■ WHAT THIS TASK INVOLVES ■
Among the records that follow, find the line with "Image resolution: width=231" and the line with "Click the sidebar vertical scrollbar thumb". Set down those lines and all lines between them exactly, without adding anything.

**** SOURCE INFORMATION ****

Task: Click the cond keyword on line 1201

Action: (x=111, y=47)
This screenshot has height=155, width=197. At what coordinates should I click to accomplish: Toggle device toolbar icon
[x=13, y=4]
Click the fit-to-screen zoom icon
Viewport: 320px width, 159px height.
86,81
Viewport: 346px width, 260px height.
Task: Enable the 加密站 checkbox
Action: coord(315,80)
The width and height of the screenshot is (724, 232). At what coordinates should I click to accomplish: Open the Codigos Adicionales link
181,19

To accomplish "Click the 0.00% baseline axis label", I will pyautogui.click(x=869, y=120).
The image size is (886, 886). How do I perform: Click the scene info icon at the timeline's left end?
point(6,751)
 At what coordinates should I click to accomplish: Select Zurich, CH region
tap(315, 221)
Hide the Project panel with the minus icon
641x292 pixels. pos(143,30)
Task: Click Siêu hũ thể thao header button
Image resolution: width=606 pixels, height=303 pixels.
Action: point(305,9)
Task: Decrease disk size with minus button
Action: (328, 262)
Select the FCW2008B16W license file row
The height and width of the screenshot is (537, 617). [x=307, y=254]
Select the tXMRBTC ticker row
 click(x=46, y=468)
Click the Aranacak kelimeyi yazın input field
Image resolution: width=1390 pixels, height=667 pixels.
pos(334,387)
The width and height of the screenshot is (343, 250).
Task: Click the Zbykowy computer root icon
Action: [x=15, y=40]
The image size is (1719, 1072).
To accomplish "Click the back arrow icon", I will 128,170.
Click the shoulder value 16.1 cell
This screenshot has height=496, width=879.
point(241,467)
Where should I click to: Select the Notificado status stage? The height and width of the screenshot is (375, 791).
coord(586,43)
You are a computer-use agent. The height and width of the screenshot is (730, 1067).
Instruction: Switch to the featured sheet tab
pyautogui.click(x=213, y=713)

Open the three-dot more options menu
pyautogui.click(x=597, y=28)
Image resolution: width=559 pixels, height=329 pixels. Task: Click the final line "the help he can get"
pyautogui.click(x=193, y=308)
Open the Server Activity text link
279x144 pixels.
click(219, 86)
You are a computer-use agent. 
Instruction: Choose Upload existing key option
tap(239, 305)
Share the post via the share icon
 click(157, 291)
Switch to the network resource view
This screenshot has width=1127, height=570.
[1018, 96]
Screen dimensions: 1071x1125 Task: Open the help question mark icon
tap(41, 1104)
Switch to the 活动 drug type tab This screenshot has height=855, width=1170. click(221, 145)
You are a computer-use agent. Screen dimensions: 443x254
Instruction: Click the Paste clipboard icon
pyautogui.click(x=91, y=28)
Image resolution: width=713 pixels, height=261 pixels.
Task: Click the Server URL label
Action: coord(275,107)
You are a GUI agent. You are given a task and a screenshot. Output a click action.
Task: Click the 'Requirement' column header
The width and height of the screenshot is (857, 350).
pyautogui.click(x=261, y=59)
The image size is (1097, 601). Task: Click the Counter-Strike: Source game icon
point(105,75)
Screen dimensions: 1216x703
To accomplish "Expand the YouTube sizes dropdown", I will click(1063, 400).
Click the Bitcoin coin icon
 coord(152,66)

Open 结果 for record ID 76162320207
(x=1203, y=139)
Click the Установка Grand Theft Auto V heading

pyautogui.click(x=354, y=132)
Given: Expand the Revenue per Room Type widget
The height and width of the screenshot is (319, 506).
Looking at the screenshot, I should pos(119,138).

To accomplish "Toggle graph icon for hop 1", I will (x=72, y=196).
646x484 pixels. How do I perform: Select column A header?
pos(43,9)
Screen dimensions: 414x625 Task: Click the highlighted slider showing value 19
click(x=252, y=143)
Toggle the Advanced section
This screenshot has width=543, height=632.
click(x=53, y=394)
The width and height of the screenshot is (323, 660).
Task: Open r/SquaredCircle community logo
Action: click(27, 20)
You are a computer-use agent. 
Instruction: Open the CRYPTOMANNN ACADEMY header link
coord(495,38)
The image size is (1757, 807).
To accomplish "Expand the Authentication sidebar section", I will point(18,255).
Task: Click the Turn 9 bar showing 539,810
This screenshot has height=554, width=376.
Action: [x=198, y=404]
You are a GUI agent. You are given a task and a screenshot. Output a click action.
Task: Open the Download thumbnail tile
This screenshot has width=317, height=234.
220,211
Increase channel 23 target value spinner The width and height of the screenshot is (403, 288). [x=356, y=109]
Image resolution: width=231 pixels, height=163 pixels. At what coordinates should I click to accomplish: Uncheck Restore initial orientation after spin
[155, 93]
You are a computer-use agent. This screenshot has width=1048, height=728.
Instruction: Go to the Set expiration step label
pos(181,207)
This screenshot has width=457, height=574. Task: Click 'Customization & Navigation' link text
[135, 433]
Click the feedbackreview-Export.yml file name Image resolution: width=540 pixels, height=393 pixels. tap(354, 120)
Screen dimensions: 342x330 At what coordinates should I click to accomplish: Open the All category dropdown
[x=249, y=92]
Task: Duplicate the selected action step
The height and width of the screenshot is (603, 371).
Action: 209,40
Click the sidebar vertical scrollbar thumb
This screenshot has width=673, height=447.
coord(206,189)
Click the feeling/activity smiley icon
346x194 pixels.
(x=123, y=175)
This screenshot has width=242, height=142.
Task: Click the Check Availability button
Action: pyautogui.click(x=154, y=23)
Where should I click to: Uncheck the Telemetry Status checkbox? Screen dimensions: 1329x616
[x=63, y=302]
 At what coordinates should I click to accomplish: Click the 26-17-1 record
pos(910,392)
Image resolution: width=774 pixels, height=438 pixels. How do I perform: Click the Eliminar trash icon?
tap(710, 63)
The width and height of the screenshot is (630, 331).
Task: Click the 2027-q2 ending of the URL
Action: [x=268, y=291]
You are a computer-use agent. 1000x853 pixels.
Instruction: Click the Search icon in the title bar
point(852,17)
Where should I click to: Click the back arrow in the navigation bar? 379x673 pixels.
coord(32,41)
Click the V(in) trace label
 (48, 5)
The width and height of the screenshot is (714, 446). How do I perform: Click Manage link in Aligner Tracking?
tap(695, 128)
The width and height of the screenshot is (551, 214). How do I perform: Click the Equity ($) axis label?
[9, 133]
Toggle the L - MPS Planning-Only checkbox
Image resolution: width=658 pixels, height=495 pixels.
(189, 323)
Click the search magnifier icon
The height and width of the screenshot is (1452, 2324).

****

■ OUTPUT FOR THIS TASK ■
Image resolution: width=231 pixels, height=163 pixels. At what coordinates should I click to accomplish: Uncheck Restore initial orientation after spin
[155, 93]
You are a computer-use agent. This screenshot has width=1048, height=728.
Instruction: Go to the Set expiration step label
pos(181,207)
This screenshot has width=457, height=574. Task: Click 'Customization & Navigation' link text
[135, 433]
Click the feedbackreview-Export.yml file name Image resolution: width=540 pixels, height=393 pixels. tap(354, 120)
Screen dimensions: 342x330 At what coordinates should I click to accomplish: Open the All category dropdown
[x=249, y=92]
Task: Duplicate the selected action step
The height and width of the screenshot is (603, 371).
Action: 209,40
Click the sidebar vertical scrollbar thumb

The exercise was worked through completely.